Philautia (Cycle de l'Amour) ...

C'est le mot grec qui décrit l'amour de soi, l'amour propre, le soin et l'attention que l'on s'accorde à soi-même.

L’Amour de soi !

Cette forme d'amour est dénuée de vanité, d'égocentrisme et de narcissisme.

Selon Aristote tous les sentiments que nous éprouvons à l'égard des autres sont le prolongement de ceux que l'on éprouve pour soi-même.

Cette forme d'amour pousse à l'auto-compassion et la bienveillance envers soi.

Nothing without me ...

Cette version de moi, je ne l'ai pas créé d'une nuit à l'autre.

C'est une expérience de vie.

C'est une expérience de souffrances, de peines et aussi de joies.

C'est un chemin pavé d'insécurités, d'abus, d'épisodes dépressifs plus ou moins longs, plus ou moins intenses, de tentatives de suicide et de réalisations personnelles.

J'ai, je suppose, dû traverser toutes ces étapes afin d'arriver où je suis aujourd'hui et j'espère pouvoir avancer toujours plus pour et avec moi.

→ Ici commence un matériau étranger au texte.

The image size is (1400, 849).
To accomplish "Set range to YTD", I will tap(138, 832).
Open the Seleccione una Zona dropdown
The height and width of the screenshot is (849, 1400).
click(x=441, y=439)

Beaucoup de turbulences m'ont traversées quand je n'ai pas eu l'opportunité d'exprimer qui j'étais réellement, ainsi que ce qui me rend satisfaite et heureuse.

Je ressens de la satisfaction lorsque je me sens guidée par un objectif... un but.

Sans objectif pour me guider, il est probable de me laisser séduire ou être influencée par l'insatiabilité et le consumérisme qui caractérisent notre époque et qui me laisse en proie à mes insécurités, à certains dangers et distractions.

Dans certains discours, il parait de plus en plus obsolète de vouloir une vie simple et sécurisante dans laquelle je ne me mets pas en danger volontairement, que l'idée selon laquelle s'engager romantiquement, sentimentalement et sexuellement envers une seule personne est irréelle, non souhaitable et même effrayante.

Mais si elle correspond à ma réalité, dois-je y renoncer parce que certaines voix prônent le contraire ?

Je me considère comme une personne ouverte et compréhensive voire malléable (trop), cependant j'éprouve la nécessité de ne plus perdre pieds de ma réalité et de qui je suis de la tête aux pieds.

Les appels extérieurs ne me tentent plus, ils ne trouvent plus ma réponse et ne font plus écho à la personne que je deviens au fil des années.

Je me sens tranquille et tranquillisée quant à mes désirs, ma sexualité, mes origines, l'identité des personnes avec lesquelles je souhaite partager un moment/des moments de mon existence et l'éducation que je donne à mes enfants.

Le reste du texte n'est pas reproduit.